start Source material

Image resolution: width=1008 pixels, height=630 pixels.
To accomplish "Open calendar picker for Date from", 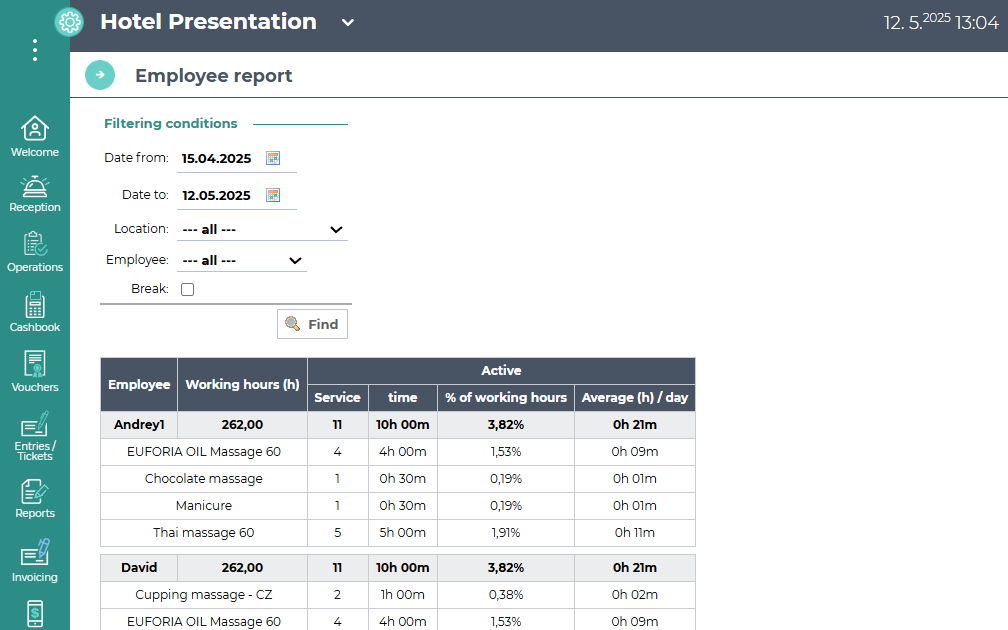I will [273, 158].
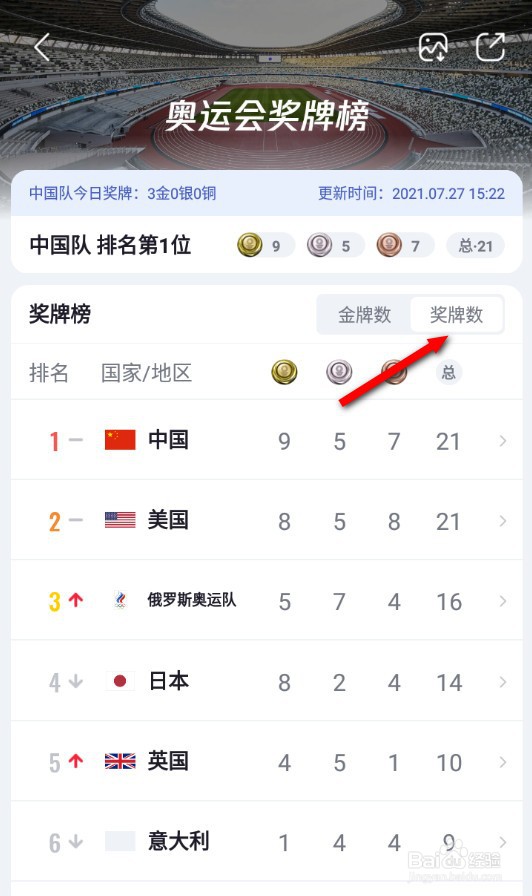Tap the 总·21 total medals badge
532x896 pixels.
point(475,246)
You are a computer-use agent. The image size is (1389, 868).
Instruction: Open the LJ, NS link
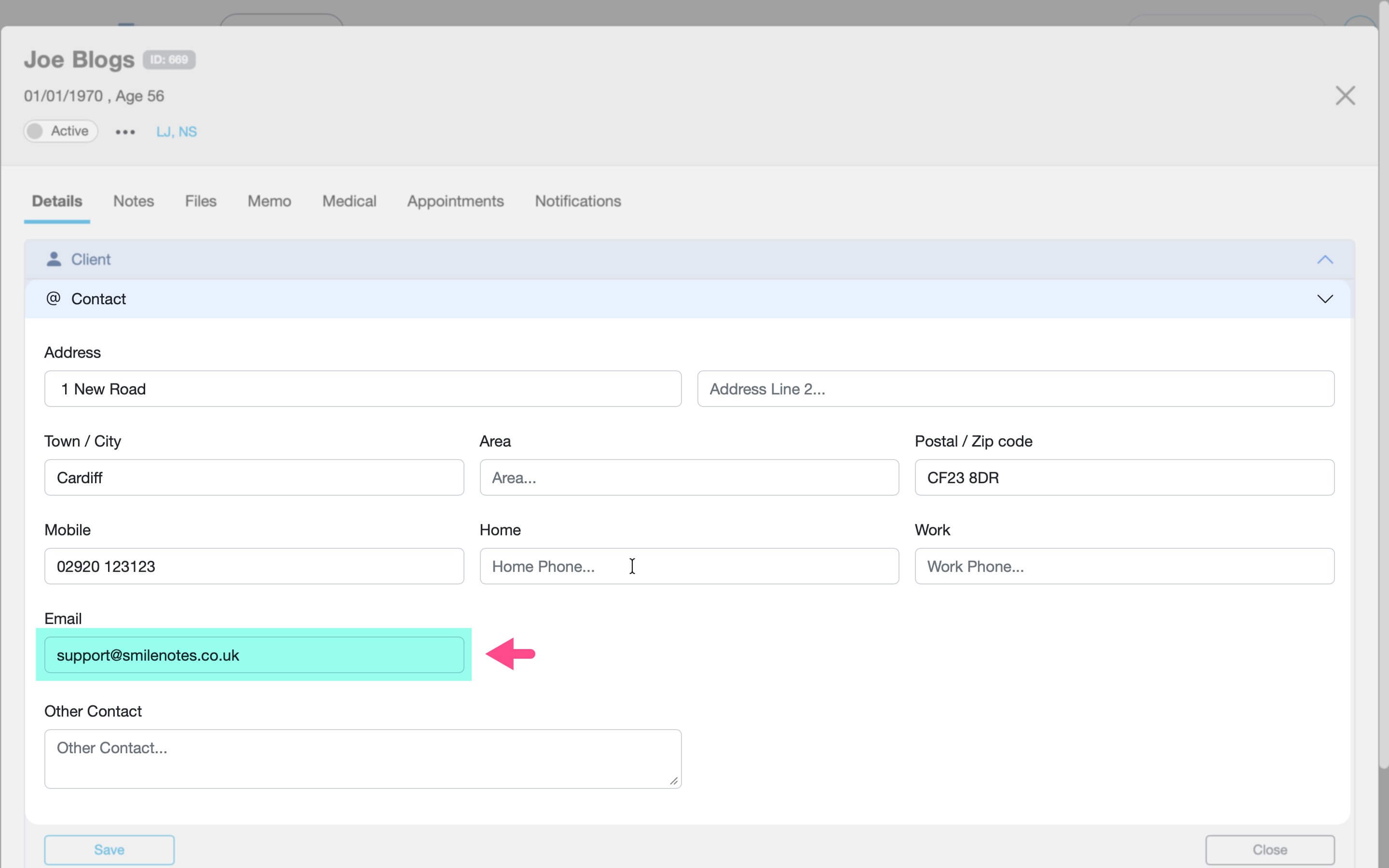176,132
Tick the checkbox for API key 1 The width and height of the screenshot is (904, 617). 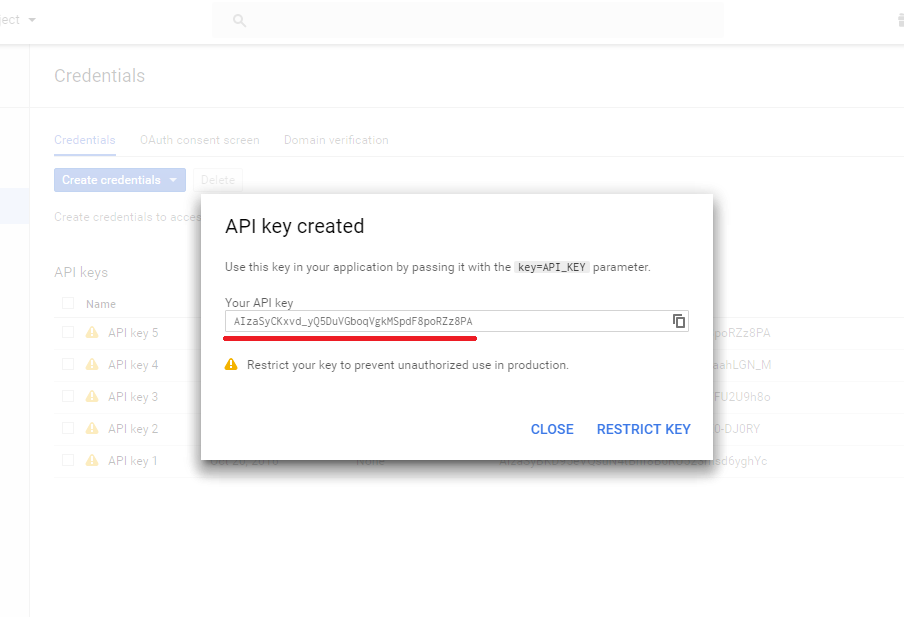[x=68, y=460]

end Source material

▸ What you should do
Select each line of the entries that contains the string "pixels", matching case exactly.

▸ Completed exercise
Image resolution: width=1008 pixels, height=630 pixels.
532x896 pixels.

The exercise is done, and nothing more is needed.